TFSA investors shouldn’t be rattled by recent market volatility, which was brought on by hotter U.S. inflation data and jitters in the overheated tech plays. In this piece, we’ll concentrate on two dividend bargains right here in Canada.
As the Canadian dollar continues to retreat (something I believe could continue over the next year as the Bank of Canada considers cutting rates), get ready for a bit of shock should you decide to exchange your Canadian dollars for greenbacks. Though currency moves can be tough to predict over the medium term, I think investors have plenty of quality merchandise on the TSX to look to if they seek solid businesses at competitive prices.
Without further ado, let’s check out two intriguing dividend stocks that I view as bargains as we head towards the month of May. Enter dominant national mattress retailer Sleep Country Canada Holdings (TSX:ZZZ) and the iconic, more than century-old discretionary retailer Canadian Tire (TSX:CTC.A).
Both retail plays look to be trading at depressed levels but may have the capacity to punch well above their weight classes as Canada’s economy begins to heal from a rather turbulent and inflationary couple of years.
Sleep Country Canada Holdings
Up first, we have Sleep Country Canada, an overlooked retail stock that boasts a generous 3.45% dividend yield at the time of writing. The stock exploded higher as the market bottomed back in late October, eventually peaking at $30 and change and correcting to around $27 and change.
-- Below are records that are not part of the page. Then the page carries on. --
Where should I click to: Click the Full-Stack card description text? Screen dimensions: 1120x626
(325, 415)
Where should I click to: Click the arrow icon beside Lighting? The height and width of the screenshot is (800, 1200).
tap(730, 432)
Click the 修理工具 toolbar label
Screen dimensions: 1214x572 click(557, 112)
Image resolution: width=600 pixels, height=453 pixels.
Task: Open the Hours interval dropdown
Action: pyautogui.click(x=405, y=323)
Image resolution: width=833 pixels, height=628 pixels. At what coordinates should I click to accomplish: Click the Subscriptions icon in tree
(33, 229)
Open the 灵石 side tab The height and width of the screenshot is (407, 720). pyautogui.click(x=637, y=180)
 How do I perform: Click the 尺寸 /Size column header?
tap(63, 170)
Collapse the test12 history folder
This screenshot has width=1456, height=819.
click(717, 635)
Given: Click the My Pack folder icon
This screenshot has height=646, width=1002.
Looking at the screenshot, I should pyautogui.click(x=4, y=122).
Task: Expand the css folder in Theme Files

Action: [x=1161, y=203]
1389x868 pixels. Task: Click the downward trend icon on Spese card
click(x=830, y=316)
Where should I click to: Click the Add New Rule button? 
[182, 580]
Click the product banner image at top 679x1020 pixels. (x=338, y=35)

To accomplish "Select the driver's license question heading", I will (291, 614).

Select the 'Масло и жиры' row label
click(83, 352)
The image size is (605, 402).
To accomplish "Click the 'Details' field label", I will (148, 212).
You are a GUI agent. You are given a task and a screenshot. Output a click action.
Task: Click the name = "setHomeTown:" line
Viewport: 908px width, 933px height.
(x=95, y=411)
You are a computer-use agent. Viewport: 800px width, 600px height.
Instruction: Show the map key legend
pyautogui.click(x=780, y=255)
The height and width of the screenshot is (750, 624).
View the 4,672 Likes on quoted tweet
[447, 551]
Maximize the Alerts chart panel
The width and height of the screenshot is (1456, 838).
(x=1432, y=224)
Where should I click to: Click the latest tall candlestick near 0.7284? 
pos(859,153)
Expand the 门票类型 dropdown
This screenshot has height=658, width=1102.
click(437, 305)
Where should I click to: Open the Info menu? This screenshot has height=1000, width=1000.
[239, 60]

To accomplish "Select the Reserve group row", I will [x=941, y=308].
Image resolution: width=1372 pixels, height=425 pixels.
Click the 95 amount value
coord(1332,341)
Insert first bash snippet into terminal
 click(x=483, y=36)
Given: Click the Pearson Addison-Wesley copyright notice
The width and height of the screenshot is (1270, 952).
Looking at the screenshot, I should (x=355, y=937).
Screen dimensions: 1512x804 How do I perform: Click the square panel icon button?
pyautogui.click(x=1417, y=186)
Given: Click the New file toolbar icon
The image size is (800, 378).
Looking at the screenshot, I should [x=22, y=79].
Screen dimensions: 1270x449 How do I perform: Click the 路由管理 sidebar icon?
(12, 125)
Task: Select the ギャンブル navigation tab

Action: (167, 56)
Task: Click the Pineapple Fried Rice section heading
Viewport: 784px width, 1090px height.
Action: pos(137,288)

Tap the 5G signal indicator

With shares of the mattress retailer fresh off a swift correction, I think long-term investors seeking solid dividends and growth prospects should consider nibbling on the dip.
With a mere $932.8 million market cap, many investors are sure to be sleeping on Sleep Country stock. It’s just not a widely followed name, given its relatively small market cap. In any case, the dividend looks sound, and the mattress retail industry, I believe, could be in for a boom once Canada’s economy can rise up as inflation and interest rates gradually gravitate lower again.
Sure, ZZZ stock may be a choppy ride, but at 13.6 times trailing price to earnings (P/E), I’d stash the name on a watchlist if you’re looking for the Canadian economy comeback plays to cash in on for the next two to three years. For now, look for management to navigate what it describes as “industry challenges.”
Canadian Tire
Canadian Tire stock boasts a 5.5% dividend yield at the time of writing. That’s close to the highest I’ve seen it in since the depths of the 2020 stock market meltdown. Undoubtedly, the discretionary retailer has been wandering through some rough economic patches since peaking back in the midpoint of 2021. However, most of the macro headwinds, I think, have already been factored into the share price.
Yes, discretionary home goods are not hot sellers nowadays, with inflation working its course on our wallets. When the time comes, though, I expect Canadians will be quick to return to the iconic retailer for its ever-expanding line-up of exclusive brands and intriguing new gadgets that Canadians just have to try for themselves. In the meantime, a few more rough quarters could be in the cards, but eventually, I like the retail legend to bounce back when Canadian consumers have a bit more disposable income in their pockets.